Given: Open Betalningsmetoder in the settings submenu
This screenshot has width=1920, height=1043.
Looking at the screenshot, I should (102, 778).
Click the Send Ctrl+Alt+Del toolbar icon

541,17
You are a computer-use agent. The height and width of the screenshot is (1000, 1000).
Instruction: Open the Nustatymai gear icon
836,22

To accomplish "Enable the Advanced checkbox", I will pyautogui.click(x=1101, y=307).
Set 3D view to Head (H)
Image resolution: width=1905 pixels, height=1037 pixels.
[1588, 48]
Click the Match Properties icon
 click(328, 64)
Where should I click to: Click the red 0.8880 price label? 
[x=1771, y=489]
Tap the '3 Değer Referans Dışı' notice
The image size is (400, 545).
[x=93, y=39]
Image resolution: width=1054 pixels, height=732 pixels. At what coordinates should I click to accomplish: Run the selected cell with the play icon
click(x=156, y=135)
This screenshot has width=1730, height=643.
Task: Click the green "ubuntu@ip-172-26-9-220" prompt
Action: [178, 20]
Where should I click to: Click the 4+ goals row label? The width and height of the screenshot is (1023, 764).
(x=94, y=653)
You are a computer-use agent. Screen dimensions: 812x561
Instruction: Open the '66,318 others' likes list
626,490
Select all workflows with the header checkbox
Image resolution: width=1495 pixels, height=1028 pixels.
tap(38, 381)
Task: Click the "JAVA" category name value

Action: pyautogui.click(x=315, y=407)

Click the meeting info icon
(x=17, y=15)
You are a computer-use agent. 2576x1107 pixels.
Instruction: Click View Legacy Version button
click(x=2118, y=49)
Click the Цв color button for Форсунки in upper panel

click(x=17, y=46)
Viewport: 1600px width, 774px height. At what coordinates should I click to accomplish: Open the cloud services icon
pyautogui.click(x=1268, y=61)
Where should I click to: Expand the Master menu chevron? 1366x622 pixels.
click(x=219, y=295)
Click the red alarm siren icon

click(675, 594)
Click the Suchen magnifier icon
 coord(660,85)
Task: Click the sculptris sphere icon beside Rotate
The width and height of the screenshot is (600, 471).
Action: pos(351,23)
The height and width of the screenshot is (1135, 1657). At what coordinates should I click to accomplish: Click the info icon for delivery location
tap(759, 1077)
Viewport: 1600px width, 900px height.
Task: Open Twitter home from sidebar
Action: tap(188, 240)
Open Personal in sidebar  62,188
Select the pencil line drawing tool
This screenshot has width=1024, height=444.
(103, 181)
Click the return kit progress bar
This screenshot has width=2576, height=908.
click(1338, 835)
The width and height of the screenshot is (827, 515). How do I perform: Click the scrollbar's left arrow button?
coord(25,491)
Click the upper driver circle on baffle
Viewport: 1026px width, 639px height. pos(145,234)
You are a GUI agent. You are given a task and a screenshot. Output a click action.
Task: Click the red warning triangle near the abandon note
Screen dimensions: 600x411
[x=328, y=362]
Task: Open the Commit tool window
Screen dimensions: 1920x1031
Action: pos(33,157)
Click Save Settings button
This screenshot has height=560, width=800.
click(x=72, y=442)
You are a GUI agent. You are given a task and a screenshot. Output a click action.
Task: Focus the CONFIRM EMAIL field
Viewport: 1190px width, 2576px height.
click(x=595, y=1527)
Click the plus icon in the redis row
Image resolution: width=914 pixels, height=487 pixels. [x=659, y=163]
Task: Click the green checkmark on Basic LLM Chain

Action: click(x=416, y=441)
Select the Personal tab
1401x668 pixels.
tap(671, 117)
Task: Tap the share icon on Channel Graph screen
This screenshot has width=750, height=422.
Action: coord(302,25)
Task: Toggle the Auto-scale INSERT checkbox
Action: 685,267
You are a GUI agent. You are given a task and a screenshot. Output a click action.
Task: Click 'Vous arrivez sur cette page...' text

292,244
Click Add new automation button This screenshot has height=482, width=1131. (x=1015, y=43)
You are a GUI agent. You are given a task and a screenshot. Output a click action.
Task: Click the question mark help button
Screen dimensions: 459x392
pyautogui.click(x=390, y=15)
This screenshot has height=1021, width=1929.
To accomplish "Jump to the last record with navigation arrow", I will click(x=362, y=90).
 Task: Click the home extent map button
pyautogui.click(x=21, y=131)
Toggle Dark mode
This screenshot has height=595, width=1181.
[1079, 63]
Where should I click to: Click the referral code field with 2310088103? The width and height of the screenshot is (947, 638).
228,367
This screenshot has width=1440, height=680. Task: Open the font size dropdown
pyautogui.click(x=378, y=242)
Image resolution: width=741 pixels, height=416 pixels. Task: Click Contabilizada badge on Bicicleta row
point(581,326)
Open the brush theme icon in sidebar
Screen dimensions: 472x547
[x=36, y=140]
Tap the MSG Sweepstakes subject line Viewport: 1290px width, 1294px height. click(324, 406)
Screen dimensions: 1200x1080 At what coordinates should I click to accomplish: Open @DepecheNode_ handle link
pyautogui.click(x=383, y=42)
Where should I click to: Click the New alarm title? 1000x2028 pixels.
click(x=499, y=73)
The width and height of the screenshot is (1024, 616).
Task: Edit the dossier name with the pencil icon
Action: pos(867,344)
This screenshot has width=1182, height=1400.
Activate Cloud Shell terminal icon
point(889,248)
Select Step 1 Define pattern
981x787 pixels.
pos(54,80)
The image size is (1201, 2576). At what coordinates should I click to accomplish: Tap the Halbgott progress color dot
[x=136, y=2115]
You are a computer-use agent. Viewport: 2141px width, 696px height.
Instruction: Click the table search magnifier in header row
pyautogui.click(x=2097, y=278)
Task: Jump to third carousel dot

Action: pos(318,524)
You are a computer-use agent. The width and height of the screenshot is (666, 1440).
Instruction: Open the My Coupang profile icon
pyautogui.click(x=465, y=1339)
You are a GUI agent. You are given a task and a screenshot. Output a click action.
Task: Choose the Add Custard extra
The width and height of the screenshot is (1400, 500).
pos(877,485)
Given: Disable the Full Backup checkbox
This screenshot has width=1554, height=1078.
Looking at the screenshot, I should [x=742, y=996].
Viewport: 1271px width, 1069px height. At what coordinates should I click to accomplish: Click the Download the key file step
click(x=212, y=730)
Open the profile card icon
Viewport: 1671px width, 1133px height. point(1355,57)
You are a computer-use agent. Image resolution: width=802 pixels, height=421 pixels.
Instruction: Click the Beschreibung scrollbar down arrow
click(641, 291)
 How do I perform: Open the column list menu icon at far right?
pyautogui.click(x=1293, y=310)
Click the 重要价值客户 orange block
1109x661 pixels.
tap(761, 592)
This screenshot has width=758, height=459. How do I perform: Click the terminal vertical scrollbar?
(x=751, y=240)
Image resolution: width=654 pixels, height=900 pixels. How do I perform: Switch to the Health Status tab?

════

REQUIRED ACTION: Go through the data and show every line where "will" occurs.

OUTPUT BELOW:
To accomplish "Enable the Advanced checkbox", I will pyautogui.click(x=1101, y=307).
To accomplish "Jump to the last record with navigation arrow", I will click(x=362, y=90).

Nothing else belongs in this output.